Les escroqueries liées aux cartes de crédit diminuent tandis que celles associées aux chèques restent constantes. Cependant, les fraudes par manipulation (conseiller bancaire imposteur, substitution d’IBAN) ont connu une hausse de 34 % en un an, d’après les chiffres de l’Observatoire de la Sécurité des Moyens de Paiement de la Banque de France pour l’année 2025.
Dans son dixième rapport annuel, l’Observatoire de la Sécurité des Moyens de Paiement (OSMP) de la Banque de France présente un état des lieux de l’évolution de la fraude sur les moyens de paiement scripturaux pour l’année 2025.
La somme totale des fraudes a crû de 3,8 % en un an, atteignant 1,2 milliard d’euros. Toutefois, le nombre de transactions frauduleuses a réduit de 7,6 %. En 2025, 7,2 millions d’opérations frauduleuses ont été comptabilisées.

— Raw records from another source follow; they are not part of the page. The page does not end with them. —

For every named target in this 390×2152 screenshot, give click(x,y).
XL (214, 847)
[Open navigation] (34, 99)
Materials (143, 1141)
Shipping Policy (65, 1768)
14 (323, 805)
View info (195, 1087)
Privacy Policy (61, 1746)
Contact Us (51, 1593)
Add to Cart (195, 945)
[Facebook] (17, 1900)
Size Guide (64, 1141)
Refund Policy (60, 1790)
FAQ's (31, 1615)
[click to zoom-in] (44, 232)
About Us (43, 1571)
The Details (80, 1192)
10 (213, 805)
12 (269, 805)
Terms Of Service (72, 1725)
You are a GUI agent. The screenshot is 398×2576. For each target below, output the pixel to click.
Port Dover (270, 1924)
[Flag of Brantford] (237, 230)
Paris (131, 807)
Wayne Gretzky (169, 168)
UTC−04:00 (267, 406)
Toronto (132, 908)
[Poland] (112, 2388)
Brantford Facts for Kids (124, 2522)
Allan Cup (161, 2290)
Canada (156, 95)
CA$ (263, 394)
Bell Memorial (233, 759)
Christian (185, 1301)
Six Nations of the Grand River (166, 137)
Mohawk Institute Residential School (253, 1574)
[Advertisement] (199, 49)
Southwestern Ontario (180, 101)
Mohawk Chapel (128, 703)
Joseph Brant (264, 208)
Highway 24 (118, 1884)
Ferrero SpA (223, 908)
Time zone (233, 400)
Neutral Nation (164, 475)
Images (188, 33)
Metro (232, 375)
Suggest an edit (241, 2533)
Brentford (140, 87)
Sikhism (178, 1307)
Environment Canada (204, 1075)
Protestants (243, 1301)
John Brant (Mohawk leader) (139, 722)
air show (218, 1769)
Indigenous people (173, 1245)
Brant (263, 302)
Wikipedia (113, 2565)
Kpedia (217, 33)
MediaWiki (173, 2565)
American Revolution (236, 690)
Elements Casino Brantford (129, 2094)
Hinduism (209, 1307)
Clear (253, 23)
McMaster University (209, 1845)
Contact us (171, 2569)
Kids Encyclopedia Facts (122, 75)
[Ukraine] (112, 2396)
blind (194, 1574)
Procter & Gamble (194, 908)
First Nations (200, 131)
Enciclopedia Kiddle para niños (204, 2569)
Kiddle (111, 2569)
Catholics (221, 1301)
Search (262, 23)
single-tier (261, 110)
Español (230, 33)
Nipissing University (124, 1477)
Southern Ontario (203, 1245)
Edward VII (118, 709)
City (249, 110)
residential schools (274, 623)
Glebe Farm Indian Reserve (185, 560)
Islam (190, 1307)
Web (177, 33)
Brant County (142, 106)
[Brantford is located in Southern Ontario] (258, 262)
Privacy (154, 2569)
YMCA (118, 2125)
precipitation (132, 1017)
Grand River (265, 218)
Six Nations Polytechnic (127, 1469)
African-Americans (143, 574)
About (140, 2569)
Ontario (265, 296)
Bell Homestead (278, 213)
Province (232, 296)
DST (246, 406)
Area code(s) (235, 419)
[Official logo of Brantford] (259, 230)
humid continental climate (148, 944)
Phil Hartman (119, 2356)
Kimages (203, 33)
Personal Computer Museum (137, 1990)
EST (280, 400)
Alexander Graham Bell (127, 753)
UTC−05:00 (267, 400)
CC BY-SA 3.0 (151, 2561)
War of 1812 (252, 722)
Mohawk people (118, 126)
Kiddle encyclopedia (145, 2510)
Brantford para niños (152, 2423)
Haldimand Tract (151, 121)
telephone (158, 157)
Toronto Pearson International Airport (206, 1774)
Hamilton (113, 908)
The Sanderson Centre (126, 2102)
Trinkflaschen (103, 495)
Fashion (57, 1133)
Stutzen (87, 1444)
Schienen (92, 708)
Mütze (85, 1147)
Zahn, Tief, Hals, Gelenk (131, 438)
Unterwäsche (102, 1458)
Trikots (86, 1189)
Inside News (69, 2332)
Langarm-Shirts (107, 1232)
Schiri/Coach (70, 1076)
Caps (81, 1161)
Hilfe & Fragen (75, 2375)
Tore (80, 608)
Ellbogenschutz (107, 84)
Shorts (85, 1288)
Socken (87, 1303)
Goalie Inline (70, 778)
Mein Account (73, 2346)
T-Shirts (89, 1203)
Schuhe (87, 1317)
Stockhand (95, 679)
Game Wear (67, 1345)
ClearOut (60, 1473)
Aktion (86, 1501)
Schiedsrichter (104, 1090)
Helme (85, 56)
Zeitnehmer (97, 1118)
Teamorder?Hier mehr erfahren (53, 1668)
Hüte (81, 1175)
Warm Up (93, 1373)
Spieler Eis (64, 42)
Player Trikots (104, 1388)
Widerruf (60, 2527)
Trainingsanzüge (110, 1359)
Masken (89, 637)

L’augmentation de la fraude est moindre que celle de l’utilisation des moyens de paiement scripturaux.
Expansion des nouvelles pratiques des moyens de paiement scripturaux
En 2025, 35,6 milliards de transactions ont été effectuées par carte, chèque, virement, prélèvement et autres moyens de paiement scripturaux, marquant une hausse de 5,5 % par rapport à 2024.
Le volume des paiements scripturaux a progressé de 4,2 % sur un an, atteignant un total de 36 264 milliards d’euros.
Près de 63 % des paiements scripturaux sont effectués par carte
- L’utilisation de la carte bancaire continue de se développer. Elle demeure le moyen de paiement préféré des Français. Les transactions par carte bancaire représentent 62,7 % des transactions (contre 62,1 % en 2024).
- Le paiement sans contact gagne également du terrain : il constitue 72 % des paiements par carte dans les commerces de proximité (contre 68 % en 2024).
- Le paiement par carte via mobile s’accroît aussi : il représente plus de 19 % des paiements de proximité par carte (contre 15 % en 2024),
Augmentation significative des virements instantanés
L’utilisation du virement instantané se développe rapidement. Sa fréquence a augmenté de 78 % en nombre de transactions et de 118 % en montant. En 2025, il représente 17 % des virements émis (contre 10 % en 2024), soit un virement émis sur six.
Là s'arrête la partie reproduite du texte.